Director / Sr Director - Clinical Development (Pulmonology)

The incumbent can be based anywhere in Europe or the US.

This position is intended to head and support the clinical development of new drugs, including conception of innovative approaches to plan clinical studies and support end-to-end drug development in accordance with all applicable regulations and aligned with the company's business objectives. Responsibilities include discussions with global regulators on respiratory clinical development pathways to facilitate drug approvals, review & due diligence of in-licensing respiratory molecules, and participation in ad boards and global respiratory meetings.

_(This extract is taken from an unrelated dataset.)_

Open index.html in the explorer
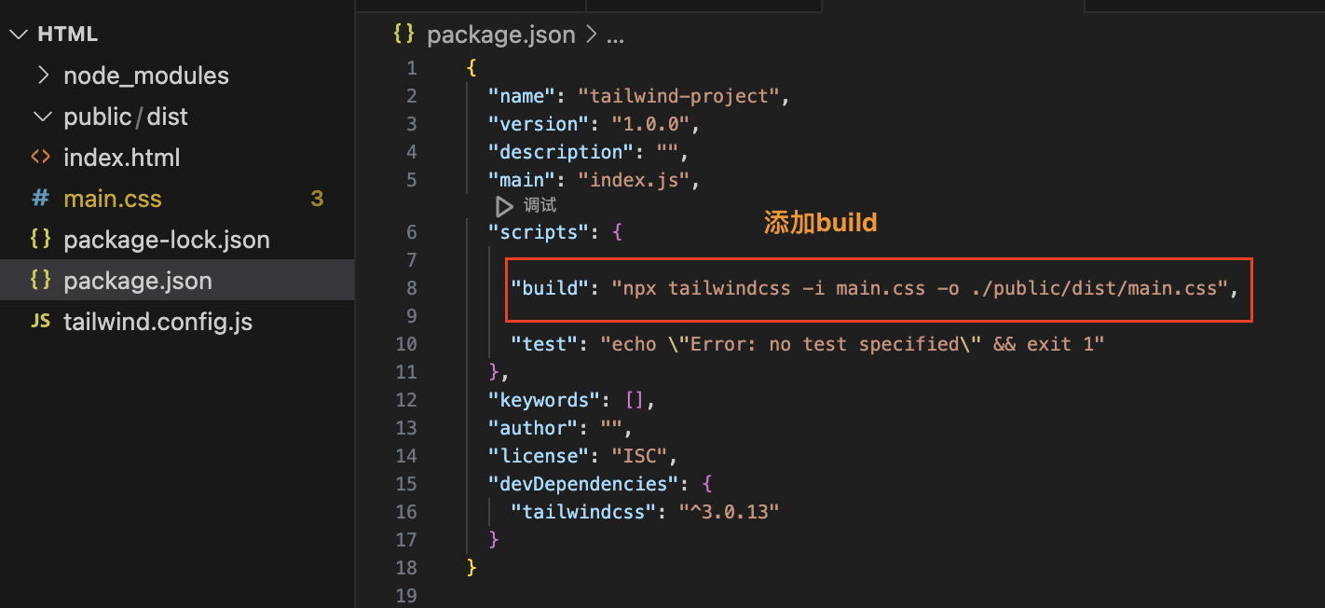 pyautogui.click(x=122, y=158)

1. Lead, manage, and mentor Clinical Sciences respiratory projects, ensuring timely delivery of all deliverables.
2. Review key study-related documents such as protocols, informed consents, amendments, eCRFs, SAP, MMP, SMP, and TLFs.
3. Review CRO medical monitoring capabilities during study start-up and RFP process, including CVs, MMP, and investigator/site lists.
4. Provide guidance on subject eligibility, deviations, and other medical, safety, or protocol-related questions to CRO MM, site investigators, and study teams.
5. Review blinded efficacy and safety data, listings, tables, deviations, and support review of blinded SAE or SUSAR documents, addressing data impacting safety or study integrity.
6. Attend internal or joint CRO-sponsor safety meetings and review medical meeting minutes.
7. Review blinded medical coding for AEs, SAEs, medications, and medical history, participating in BDRM prior to DBL and interpreting efficacy and safety post-unblinding.
8. Support business development for respiratory programs and portfolio, including new and lifecycle management programs.
9. Collaborate closely with internal stakeholders across various departments.
10. Participate in ad boards, respiratory forums, and meetings, and engage with regulators on clinical development pathways.
11. Develop projects and evaluate new business opportunities or internal drug candidates for pipeline expansion.
12. Drive the strategy and delivery of respiratory programs from candidate evaluation to registration.

Educational Qualifications: MD / MS, with specialization in Internal Medicine, Pulmonary, or Critical Care Medicine.

Minimum 18 years of experience as a practicing pulmonary clinical professional, with over 5 years in the pharmaceutical industry or clinical development projects, including regulatory interactions.

Expertise in drug development, scientific advocacy with policymakers/regulators.

Strong decision-making and influencing skills, good interpersonal skills.